This project demonstrates how to build an ELT (Extract, Load, Transform) pipeline from scratch using DBT, Snowflake, and Airflow. The pipeline extracts data from Snowflake’s TPCH dataset, transforms it using DBT models, and orchestrates the workflow using Airflow. This project follows a modular approach to data modeling, applying various transformations and tests to ensure data quality before storing it in a data warehouse.
- DBT: Used for data transformations and modeling (fact tables, data marts) using Snowflake as the target warehouse.
- Snowflake: Data warehouse platform where the TPCH dataset is loaded and transformations are executed.
- Airflow: For orchestration and scheduling of DBT jobs in a scalable and maintainable way.
- Dimensional Modeling: Implementing best practices in data warehousing, creating fact and dimension tables.
- Testing: Applying both singular and generic tests using DBT to ensure data integrity.

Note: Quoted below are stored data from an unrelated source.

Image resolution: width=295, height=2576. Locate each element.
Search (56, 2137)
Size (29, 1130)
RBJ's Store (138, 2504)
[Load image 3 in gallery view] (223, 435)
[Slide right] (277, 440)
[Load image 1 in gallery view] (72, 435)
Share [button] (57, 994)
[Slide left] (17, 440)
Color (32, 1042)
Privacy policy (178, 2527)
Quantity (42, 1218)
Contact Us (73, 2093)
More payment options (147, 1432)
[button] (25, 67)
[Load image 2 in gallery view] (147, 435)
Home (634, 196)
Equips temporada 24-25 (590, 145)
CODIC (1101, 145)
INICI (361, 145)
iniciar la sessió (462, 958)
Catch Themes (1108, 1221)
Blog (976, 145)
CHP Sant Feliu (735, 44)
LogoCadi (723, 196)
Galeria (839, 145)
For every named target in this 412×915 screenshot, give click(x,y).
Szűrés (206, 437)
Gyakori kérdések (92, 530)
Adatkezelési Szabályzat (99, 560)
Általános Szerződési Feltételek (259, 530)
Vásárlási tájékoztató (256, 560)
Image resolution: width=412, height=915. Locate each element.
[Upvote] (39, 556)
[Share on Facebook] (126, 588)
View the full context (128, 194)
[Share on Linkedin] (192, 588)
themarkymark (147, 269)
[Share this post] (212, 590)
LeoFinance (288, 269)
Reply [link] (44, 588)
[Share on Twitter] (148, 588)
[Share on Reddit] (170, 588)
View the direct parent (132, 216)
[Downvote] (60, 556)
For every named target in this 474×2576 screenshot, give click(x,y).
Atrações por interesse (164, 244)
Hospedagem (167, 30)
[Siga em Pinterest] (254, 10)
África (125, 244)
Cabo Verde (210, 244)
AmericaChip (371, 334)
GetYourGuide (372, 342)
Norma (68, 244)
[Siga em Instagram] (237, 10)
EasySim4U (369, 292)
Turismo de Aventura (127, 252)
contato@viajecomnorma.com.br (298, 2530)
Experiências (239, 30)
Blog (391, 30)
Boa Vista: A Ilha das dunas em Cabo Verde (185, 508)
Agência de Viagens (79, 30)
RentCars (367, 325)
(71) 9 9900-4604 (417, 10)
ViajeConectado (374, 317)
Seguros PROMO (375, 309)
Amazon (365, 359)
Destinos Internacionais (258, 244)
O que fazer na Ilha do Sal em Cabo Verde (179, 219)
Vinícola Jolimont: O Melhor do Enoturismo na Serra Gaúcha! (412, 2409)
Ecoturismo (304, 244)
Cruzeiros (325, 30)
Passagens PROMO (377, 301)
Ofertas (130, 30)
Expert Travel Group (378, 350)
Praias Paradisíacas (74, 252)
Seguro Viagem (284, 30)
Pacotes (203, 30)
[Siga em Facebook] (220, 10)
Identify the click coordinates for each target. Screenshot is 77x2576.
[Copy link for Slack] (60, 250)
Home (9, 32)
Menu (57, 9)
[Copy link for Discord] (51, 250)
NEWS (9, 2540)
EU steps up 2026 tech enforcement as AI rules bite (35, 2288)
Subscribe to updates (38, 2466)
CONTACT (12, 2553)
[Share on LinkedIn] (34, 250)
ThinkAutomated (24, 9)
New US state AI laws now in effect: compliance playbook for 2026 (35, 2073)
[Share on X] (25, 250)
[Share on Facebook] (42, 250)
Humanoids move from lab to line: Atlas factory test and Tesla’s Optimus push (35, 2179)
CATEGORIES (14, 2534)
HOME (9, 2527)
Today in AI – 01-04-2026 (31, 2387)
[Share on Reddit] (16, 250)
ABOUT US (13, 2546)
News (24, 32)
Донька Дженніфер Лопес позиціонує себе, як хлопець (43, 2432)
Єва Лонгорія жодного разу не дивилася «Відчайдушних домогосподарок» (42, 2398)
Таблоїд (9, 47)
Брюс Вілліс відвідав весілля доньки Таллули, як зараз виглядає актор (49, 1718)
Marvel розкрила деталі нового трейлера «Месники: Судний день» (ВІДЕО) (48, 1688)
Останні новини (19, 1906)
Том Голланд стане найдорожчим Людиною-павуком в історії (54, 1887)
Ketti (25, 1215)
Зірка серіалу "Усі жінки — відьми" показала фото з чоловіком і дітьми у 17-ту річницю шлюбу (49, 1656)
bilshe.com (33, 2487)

- Macros: Custom reusable DBT macros for business logic (e.g., generating surrogate keys, handling discounts).
To run this project locally, you will need the following tools installed:
- Python 3.x
- DBT Core: For data modeling and transformation
- Snowflake: Ensure you have a Snowflake account
- Airflow: For orchestration
- Astronomer Cosmos: To help run DBT tasks within Airflow
pip install dbt-core
pip install dbt-snowflake
brew install astro
Ensure you have an active Snowflake account and configure your environment accordingly.
In Snowflake, create the following resources:
- Warehouse: dbt_wh
- Database: dbt_db
- Schema: dbt_schema
- Role: dbt_role
Ensure that your role has the necessary permissions to use the warehouse and the database.
-- create accounts
use role accountadmin;
create warehouse dbt_wh with warehouse_size='x-small';
create database if not exists dbt_db;
create role if not exists dbt_role;
show grants on warehouse dbt_wh;
grant role dbt_role to user jayzern;
grant usage on warehouse dbt_wh to role dbt_role;
grant all on database dbt_db to role dbt_role;
use role dbt_role;
create schema if not exists dbt_db.dbt_schema;
dbt init <your_project_name>
Set up your Snowflake profile in the profiles.yml file, pointing it to the Snowflake environment you created.
- Staging Models: These models are created by pulling data from Snowflake's TPCH dataset using DBT's source functionality.
- Fact Tables: Aggregate data is modeled as fact tables.
- Macros: A custom macro is written to calculate discounted prices.
-- Example of a staging table
select
o_orderkey as order_key,
o_custkey as customer_key,
o_orderstatus as status_code,
o_totalprice as total_price,
o_orderdate as order_date
from
{{ source('tpch', 'orders') }}
- Generic Tests: Ensure keys are unique and non-null.
- Singular Tests: Write custom SQL queries for more specific tests, such as checking that discounts are valid.
Create an Airflow DAG to orchestrate the DBT runs. Use Astronomer Cosmos to execute DBT models within Airflow.
dbt_snowflake_dag = DbtDag(
project_config=ProjectConfig("/usr/local/airflow/dags/dbt/data_pipeline",),
operator_args={"install_deps": True},
profile_config=profile_config,
execution_config=ExecutionConfig(dbt_executable_path=f"{os.environ['AIRFLOW_HOME']}/dbt_venv/bin/dbt",),
schedule_interval="@daily",
start_date=datetime(2023, 9, 10),
catchup=False,
dag_id="dbt_dag",
)
-
Start Airflow:
astro dev start
-
Run the DAG: Access the Airflow UI at http://localhost:8080, and trigger the dbt_pipeline DAG to run the ELT process.
This project provides a step-by-step guide on how to build an ELT pipeline using DBT, Snowflake, and Airflow. The pipeline leverages DBT for transformations, Snowflake as a data warehouse, and Airflow for orchestration. It also includes testing for data integrity and reusable macros to streamline transformation logic.